### What is expected
Please return all of the material exactly, with no line missing.

START Supplied data

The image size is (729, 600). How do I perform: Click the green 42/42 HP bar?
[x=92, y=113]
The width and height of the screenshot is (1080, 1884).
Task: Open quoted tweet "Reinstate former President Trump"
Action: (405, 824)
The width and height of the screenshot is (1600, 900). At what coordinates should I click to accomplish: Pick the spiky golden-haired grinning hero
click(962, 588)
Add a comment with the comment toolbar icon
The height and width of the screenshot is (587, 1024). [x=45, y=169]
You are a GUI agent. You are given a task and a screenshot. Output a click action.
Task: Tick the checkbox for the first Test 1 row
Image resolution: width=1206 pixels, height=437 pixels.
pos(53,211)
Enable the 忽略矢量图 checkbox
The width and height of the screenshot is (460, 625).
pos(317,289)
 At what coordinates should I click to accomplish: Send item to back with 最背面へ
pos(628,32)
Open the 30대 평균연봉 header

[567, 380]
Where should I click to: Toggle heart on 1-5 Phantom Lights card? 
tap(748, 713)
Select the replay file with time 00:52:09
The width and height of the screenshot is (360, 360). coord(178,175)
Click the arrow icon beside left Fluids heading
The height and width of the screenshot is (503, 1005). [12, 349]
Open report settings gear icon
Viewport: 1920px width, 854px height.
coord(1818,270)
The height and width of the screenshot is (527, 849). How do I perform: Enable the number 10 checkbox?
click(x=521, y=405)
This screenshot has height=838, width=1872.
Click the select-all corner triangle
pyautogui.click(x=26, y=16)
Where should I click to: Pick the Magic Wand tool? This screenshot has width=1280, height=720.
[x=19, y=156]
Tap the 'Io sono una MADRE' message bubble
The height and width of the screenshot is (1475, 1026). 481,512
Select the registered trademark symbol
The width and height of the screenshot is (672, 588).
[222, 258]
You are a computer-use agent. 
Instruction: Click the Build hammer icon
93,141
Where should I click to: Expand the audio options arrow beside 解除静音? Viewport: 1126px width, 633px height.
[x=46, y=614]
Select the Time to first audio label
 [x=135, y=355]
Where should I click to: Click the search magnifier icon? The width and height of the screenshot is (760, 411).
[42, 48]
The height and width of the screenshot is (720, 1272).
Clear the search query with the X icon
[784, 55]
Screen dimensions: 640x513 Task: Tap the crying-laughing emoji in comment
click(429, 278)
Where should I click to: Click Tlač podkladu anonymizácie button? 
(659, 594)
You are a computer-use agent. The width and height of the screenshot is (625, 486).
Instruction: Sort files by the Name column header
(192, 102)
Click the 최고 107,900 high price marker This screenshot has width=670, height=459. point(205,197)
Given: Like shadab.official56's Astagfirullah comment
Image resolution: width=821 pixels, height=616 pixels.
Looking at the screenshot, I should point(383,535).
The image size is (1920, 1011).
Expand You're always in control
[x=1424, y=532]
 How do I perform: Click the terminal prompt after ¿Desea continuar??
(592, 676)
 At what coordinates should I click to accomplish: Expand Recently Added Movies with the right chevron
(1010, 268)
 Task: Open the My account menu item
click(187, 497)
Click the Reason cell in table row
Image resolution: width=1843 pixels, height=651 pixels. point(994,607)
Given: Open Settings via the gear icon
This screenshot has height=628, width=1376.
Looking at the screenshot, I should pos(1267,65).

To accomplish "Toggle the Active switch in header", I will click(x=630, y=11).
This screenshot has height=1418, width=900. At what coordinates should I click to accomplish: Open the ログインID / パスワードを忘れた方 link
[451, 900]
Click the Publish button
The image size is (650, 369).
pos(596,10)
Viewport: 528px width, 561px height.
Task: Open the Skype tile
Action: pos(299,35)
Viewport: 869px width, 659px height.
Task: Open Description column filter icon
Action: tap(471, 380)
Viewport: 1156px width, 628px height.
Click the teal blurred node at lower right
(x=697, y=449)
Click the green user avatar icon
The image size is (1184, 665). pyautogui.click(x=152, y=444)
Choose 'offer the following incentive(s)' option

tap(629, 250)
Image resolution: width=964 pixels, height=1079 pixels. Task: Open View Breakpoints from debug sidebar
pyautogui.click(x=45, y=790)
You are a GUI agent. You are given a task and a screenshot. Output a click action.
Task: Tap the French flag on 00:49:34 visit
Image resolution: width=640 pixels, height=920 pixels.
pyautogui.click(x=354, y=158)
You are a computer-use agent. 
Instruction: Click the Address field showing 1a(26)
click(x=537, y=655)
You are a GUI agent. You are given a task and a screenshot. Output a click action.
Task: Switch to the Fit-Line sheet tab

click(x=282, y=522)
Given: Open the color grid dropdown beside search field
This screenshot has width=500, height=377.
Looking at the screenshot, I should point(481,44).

END Supplied data

### Expected output
The image size is (729, 600). How do I perform: Click the green 42/42 HP bar?
[x=92, y=113]
The width and height of the screenshot is (1080, 1884).
Task: Open quoted tweet "Reinstate former President Trump"
Action: (405, 824)
The width and height of the screenshot is (1600, 900). At what coordinates should I click to accomplish: Pick the spiky golden-haired grinning hero
click(962, 588)
Add a comment with the comment toolbar icon
The height and width of the screenshot is (587, 1024). [x=45, y=169]
You are a GUI agent. You are given a task and a screenshot. Output a click action.
Task: Tick the checkbox for the first Test 1 row
Image resolution: width=1206 pixels, height=437 pixels.
pos(53,211)
Enable the 忽略矢量图 checkbox
The width and height of the screenshot is (460, 625).
pos(317,289)
 At what coordinates should I click to accomplish: Send item to back with 最背面へ
pos(628,32)
Open the 30대 평균연봉 header

[567, 380]
Where should I click to: Toggle heart on 1-5 Phantom Lights card? 
tap(748, 713)
Select the replay file with time 00:52:09
The width and height of the screenshot is (360, 360). coord(178,175)
Click the arrow icon beside left Fluids heading
The height and width of the screenshot is (503, 1005). [12, 349]
Open report settings gear icon
Viewport: 1920px width, 854px height.
coord(1818,270)
The height and width of the screenshot is (527, 849). How do I perform: Enable the number 10 checkbox?
click(x=521, y=405)
This screenshot has height=838, width=1872.
Click the select-all corner triangle
pyautogui.click(x=26, y=16)
Where should I click to: Pick the Magic Wand tool? This screenshot has width=1280, height=720.
[x=19, y=156]
Tap the 'Io sono una MADRE' message bubble
The height and width of the screenshot is (1475, 1026). 481,512
Select the registered trademark symbol
The width and height of the screenshot is (672, 588).
[222, 258]
You are a computer-use agent. 
Instruction: Click the Build hammer icon
93,141
Where should I click to: Expand the audio options arrow beside 解除静音? Viewport: 1126px width, 633px height.
[x=46, y=614]
Select the Time to first audio label
 [x=135, y=355]
Where should I click to: Click the search magnifier icon? The width and height of the screenshot is (760, 411).
[42, 48]
The height and width of the screenshot is (720, 1272).
Clear the search query with the X icon
[784, 55]
Screen dimensions: 640x513 Task: Tap the crying-laughing emoji in comment
click(429, 278)
Where should I click to: Click Tlač podkladu anonymizácie button? 
(659, 594)
You are a computer-use agent. The width and height of the screenshot is (625, 486).
Instruction: Sort files by the Name column header
(192, 102)
Click the 최고 107,900 high price marker This screenshot has width=670, height=459. point(205,197)
Given: Like shadab.official56's Astagfirullah comment
Image resolution: width=821 pixels, height=616 pixels.
Looking at the screenshot, I should point(383,535).
The image size is (1920, 1011).
Expand You're always in control
[x=1424, y=532]
 How do I perform: Click the terminal prompt after ¿Desea continuar??
(592, 676)
 At what coordinates should I click to accomplish: Expand Recently Added Movies with the right chevron
(1010, 268)
 Task: Open the My account menu item
click(187, 497)
Click the Reason cell in table row
Image resolution: width=1843 pixels, height=651 pixels. point(994,607)
Given: Open Settings via the gear icon
This screenshot has height=628, width=1376.
Looking at the screenshot, I should pos(1267,65).

To accomplish "Toggle the Active switch in header", I will click(x=630, y=11).
This screenshot has height=1418, width=900. At what coordinates should I click to accomplish: Open the ログインID / パスワードを忘れた方 link
[451, 900]
Click the Publish button
The image size is (650, 369).
pos(596,10)
Viewport: 528px width, 561px height.
Task: Open the Skype tile
Action: pos(299,35)
Viewport: 869px width, 659px height.
Task: Open Description column filter icon
Action: tap(471, 380)
Viewport: 1156px width, 628px height.
Click the teal blurred node at lower right
(x=697, y=449)
Click the green user avatar icon
The image size is (1184, 665). pyautogui.click(x=152, y=444)
Choose 'offer the following incentive(s)' option

tap(629, 250)
Image resolution: width=964 pixels, height=1079 pixels. Task: Open View Breakpoints from debug sidebar
pyautogui.click(x=45, y=790)
You are a GUI agent. You are given a task and a screenshot. Output a click action.
Task: Tap the French flag on 00:49:34 visit
Image resolution: width=640 pixels, height=920 pixels.
pyautogui.click(x=354, y=158)
You are a computer-use agent. 
Instruction: Click the Address field showing 1a(26)
click(x=537, y=655)
You are a GUI agent. You are given a task and a screenshot. Output a click action.
Task: Switch to the Fit-Line sheet tab

click(x=282, y=522)
Given: Open the color grid dropdown beside search field
This screenshot has width=500, height=377.
Looking at the screenshot, I should point(481,44).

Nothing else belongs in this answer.